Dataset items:
━━━━━━━━━━━━━━━━━━━━
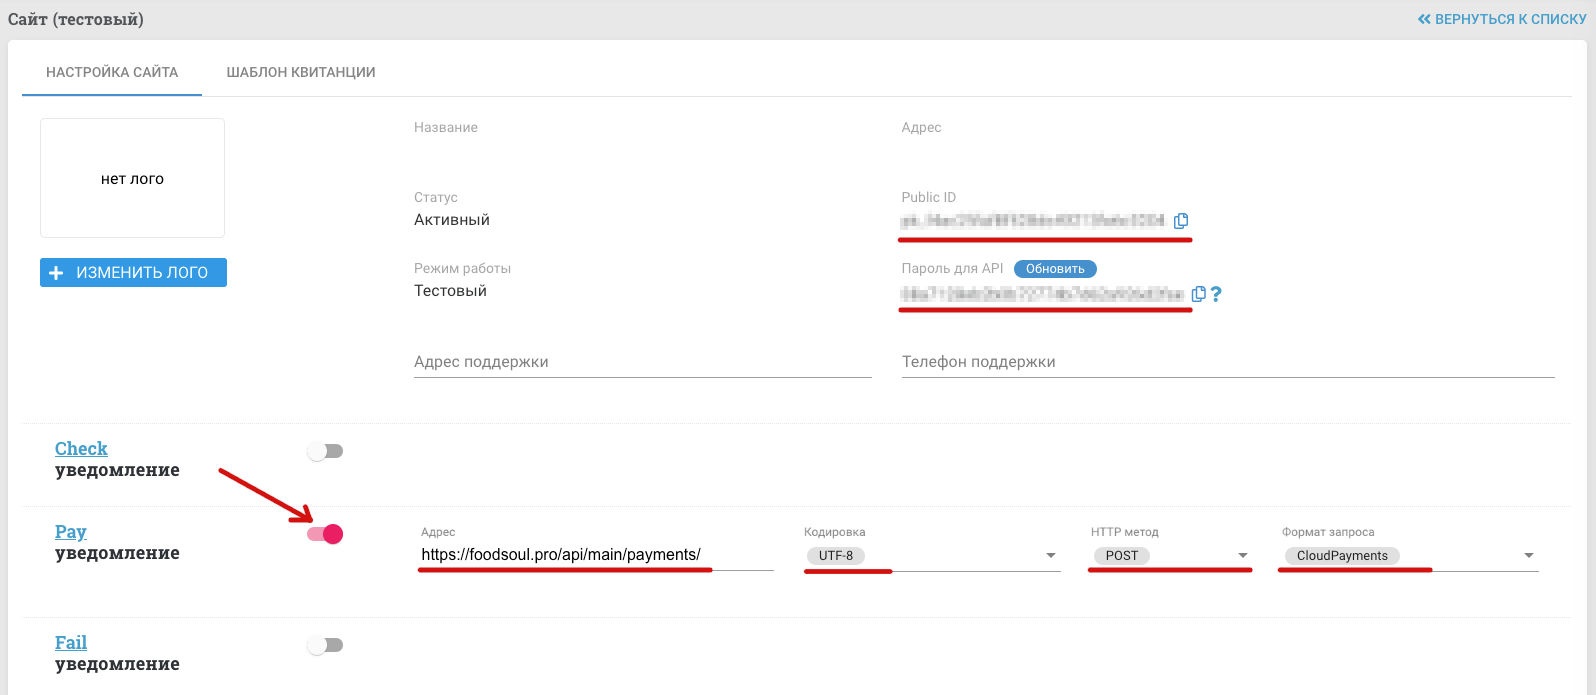The width and height of the screenshot is (1596, 695).
Task: Expand the CloudPayments request format dropdown
Action: click(1528, 556)

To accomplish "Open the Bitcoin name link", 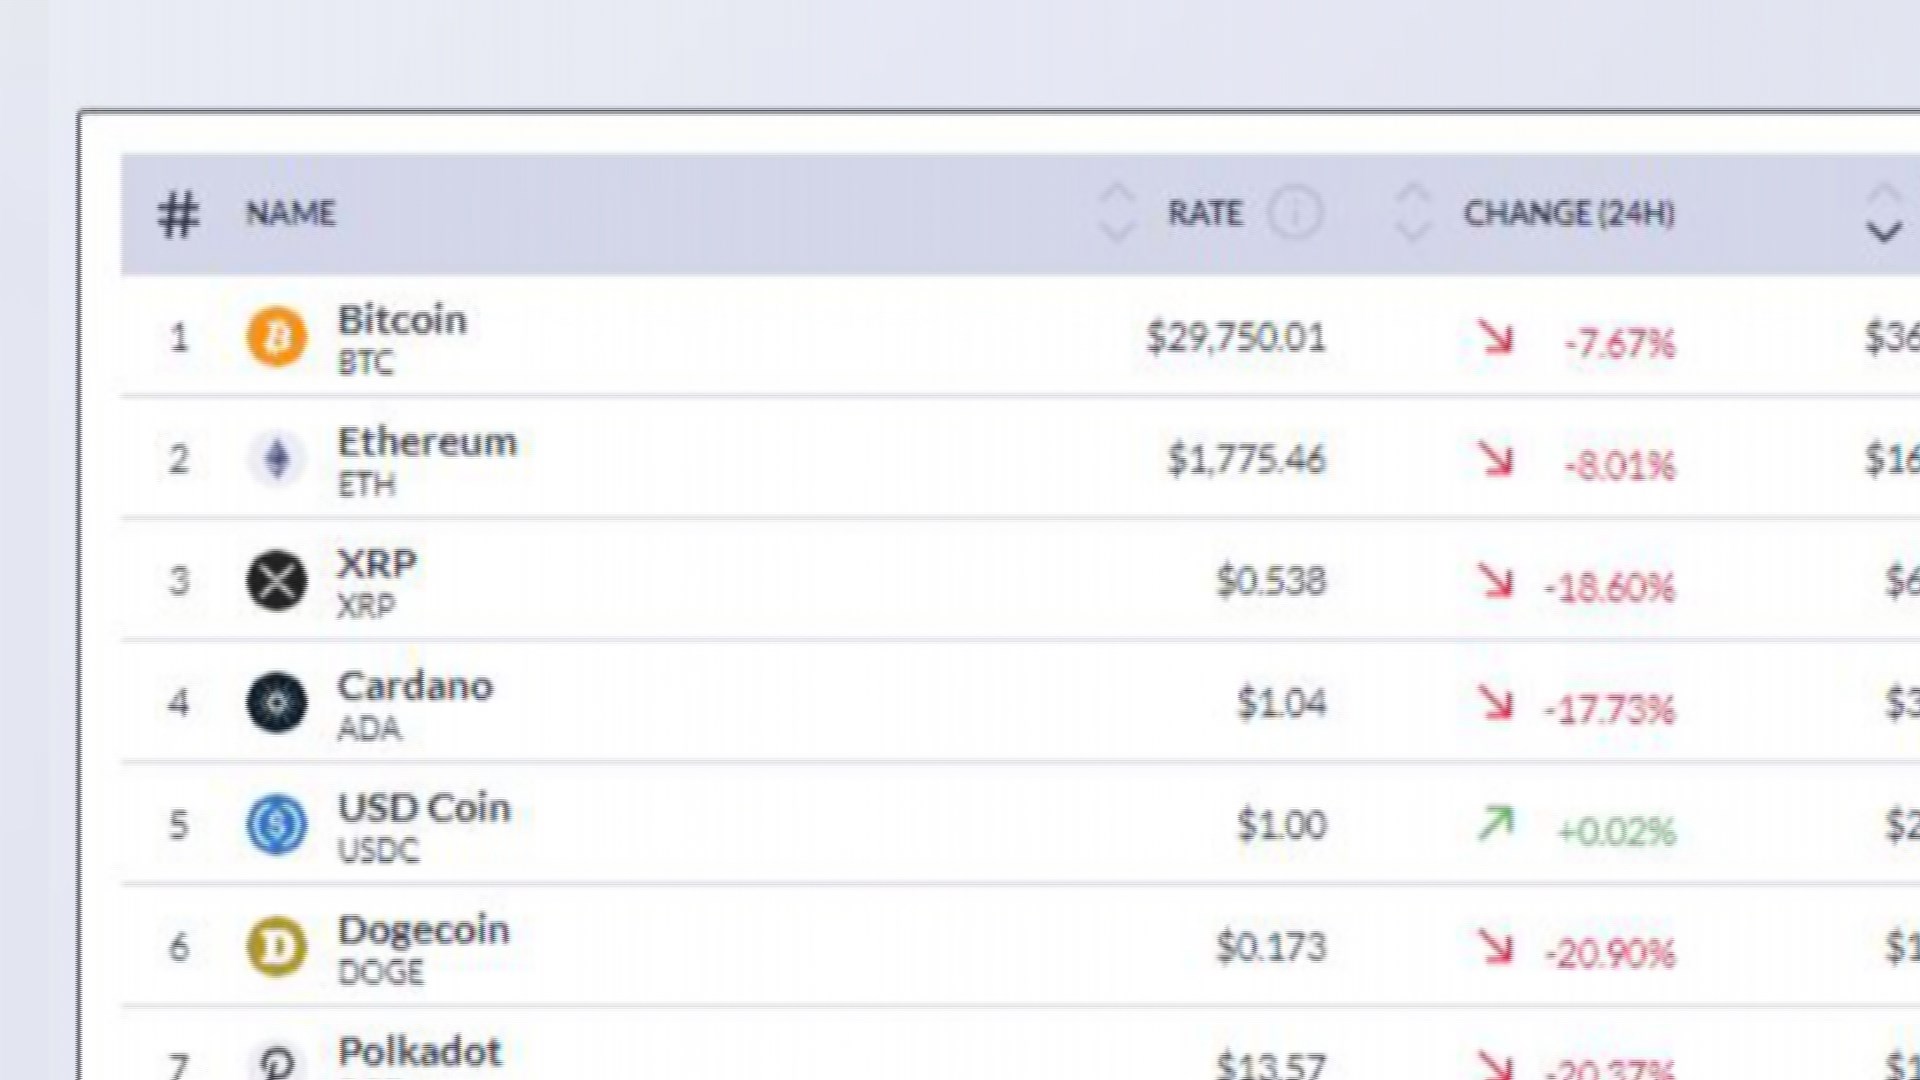I will tap(402, 321).
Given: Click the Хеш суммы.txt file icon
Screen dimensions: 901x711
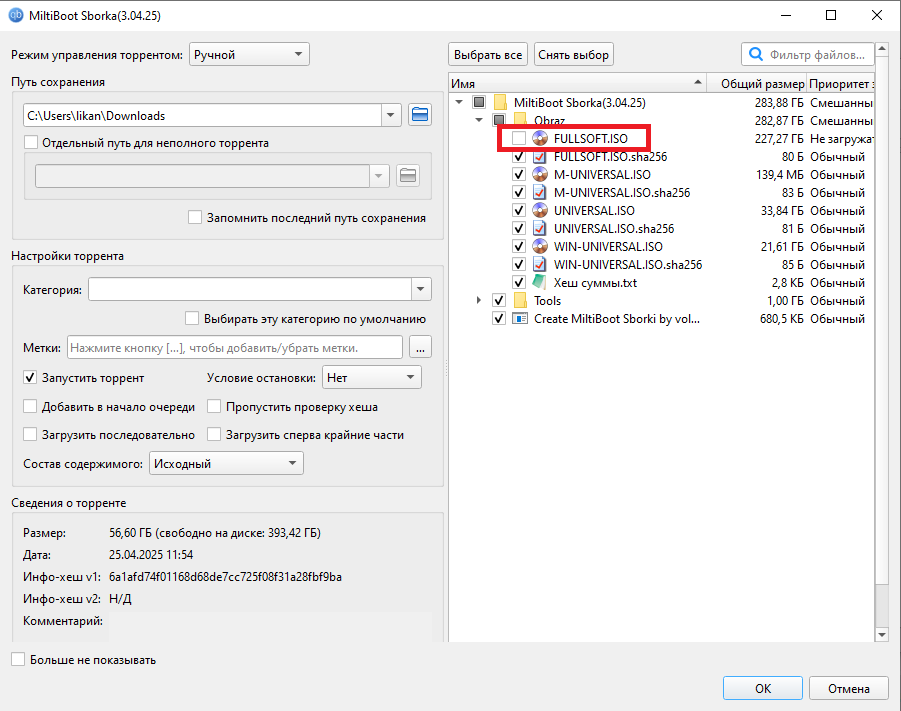Looking at the screenshot, I should click(x=540, y=282).
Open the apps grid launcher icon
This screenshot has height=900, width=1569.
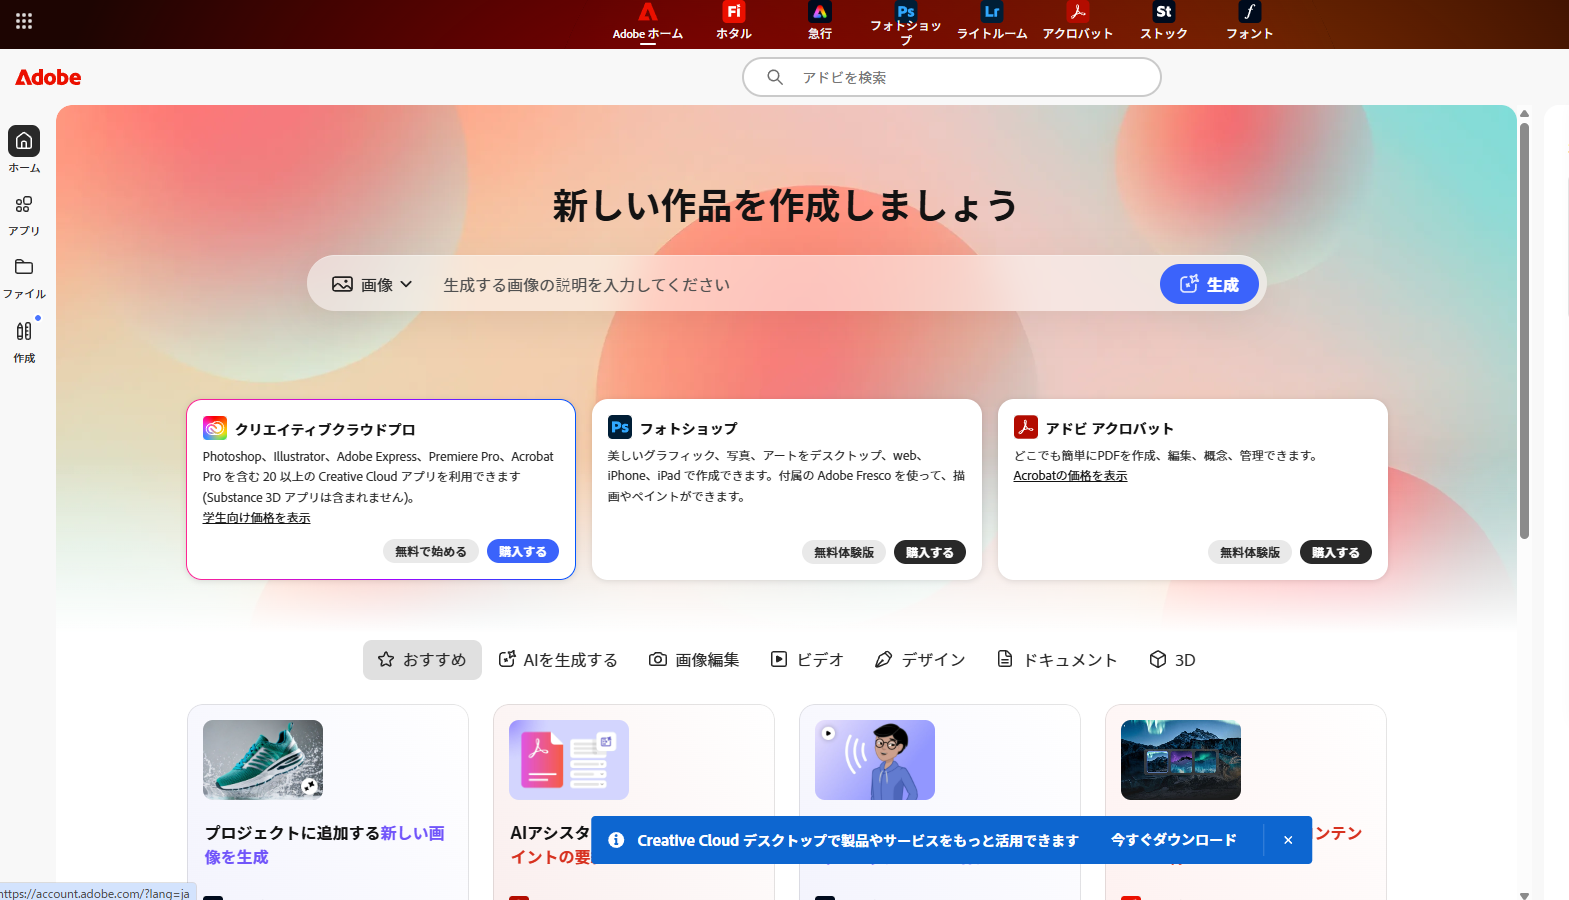click(x=24, y=21)
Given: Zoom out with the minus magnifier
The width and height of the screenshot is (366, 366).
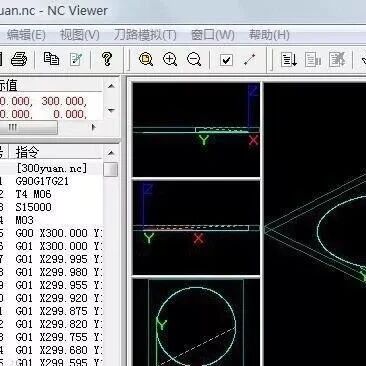Looking at the screenshot, I should [x=194, y=60].
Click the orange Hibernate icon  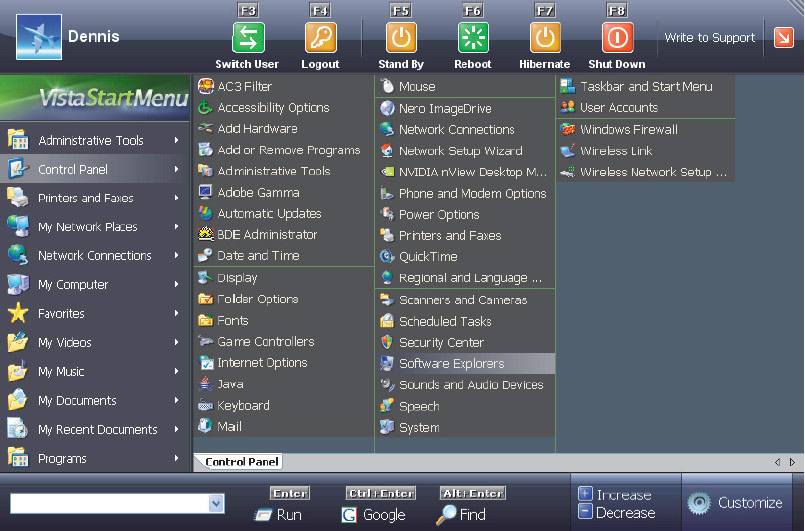545,38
━━━━━━━━━━━━━━━━━━━━
**The task:** Nothing but the lines with "Given" should be returned, copied from the entries above.

**Solution to the exercise:**
Given: Click the Хеш суммы.txt file icon
Given: Zoom out with the minus magnifier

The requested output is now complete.